WORK ORDER. In the records, each line holding "arrow" must be reported.

EXTRACTED INFORMATION.
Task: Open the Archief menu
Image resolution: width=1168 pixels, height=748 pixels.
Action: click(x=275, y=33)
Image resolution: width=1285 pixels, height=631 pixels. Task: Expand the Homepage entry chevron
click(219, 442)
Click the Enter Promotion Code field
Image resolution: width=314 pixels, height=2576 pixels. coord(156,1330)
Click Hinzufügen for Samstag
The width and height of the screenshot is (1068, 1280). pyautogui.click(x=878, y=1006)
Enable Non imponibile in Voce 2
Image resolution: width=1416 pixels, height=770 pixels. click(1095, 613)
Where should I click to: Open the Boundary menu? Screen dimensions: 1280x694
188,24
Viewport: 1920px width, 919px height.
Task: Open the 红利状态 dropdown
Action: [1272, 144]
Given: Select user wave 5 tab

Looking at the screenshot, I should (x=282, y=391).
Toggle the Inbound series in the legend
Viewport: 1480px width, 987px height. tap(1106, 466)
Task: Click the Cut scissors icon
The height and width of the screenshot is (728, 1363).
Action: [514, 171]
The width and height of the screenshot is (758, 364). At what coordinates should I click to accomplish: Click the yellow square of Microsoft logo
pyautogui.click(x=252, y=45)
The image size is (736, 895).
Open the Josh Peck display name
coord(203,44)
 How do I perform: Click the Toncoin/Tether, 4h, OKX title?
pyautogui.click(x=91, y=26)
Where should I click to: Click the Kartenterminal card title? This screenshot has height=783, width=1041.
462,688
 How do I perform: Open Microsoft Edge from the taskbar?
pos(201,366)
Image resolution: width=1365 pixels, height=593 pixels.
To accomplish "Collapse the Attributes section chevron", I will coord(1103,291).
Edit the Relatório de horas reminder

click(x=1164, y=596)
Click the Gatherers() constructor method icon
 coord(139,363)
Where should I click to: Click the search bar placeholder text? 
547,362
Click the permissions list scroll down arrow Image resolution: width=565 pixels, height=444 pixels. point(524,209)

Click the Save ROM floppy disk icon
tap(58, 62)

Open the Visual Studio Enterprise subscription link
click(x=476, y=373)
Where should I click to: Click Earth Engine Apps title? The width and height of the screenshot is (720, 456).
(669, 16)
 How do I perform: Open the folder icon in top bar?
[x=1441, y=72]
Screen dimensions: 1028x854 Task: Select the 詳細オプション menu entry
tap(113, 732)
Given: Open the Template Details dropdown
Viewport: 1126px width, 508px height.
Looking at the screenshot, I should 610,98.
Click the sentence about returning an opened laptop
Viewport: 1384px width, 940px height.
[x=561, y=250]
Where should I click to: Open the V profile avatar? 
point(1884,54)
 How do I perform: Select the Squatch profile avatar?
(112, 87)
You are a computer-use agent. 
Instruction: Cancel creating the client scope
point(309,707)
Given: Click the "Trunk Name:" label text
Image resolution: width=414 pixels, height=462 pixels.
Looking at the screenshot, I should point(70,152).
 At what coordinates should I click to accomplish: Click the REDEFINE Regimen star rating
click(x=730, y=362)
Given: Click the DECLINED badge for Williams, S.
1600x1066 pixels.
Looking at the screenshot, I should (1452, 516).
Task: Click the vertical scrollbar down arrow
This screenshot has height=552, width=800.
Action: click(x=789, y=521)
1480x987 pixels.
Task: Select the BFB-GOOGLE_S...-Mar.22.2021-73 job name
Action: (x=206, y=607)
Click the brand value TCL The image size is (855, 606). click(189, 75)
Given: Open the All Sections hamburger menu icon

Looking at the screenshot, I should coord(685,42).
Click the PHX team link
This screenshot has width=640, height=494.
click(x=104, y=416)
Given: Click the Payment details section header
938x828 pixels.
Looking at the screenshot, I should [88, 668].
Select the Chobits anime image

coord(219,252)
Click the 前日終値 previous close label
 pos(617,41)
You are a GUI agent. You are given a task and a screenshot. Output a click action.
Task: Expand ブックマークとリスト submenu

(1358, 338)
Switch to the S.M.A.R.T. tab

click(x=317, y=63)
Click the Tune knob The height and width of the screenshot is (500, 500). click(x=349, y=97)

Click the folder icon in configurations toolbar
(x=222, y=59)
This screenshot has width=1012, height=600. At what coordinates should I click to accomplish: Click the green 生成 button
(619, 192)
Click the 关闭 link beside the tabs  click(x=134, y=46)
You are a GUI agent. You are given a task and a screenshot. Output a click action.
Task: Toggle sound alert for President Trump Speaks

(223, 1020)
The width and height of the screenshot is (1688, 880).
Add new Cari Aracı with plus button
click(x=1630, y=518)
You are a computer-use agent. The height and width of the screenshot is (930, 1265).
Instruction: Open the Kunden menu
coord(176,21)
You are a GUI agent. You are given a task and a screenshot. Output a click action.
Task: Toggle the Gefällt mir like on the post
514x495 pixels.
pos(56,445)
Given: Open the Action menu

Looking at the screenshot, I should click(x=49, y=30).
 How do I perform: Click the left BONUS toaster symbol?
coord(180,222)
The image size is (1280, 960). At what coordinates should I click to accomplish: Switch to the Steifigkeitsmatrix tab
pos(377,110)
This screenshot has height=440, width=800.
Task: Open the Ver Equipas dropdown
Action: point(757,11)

ANSWER FOR THE TASK.
Click the permissions list scroll down arrow Image resolution: width=565 pixels, height=444 pixels. point(524,209)
Task: Click the vertical scrollbar down arrow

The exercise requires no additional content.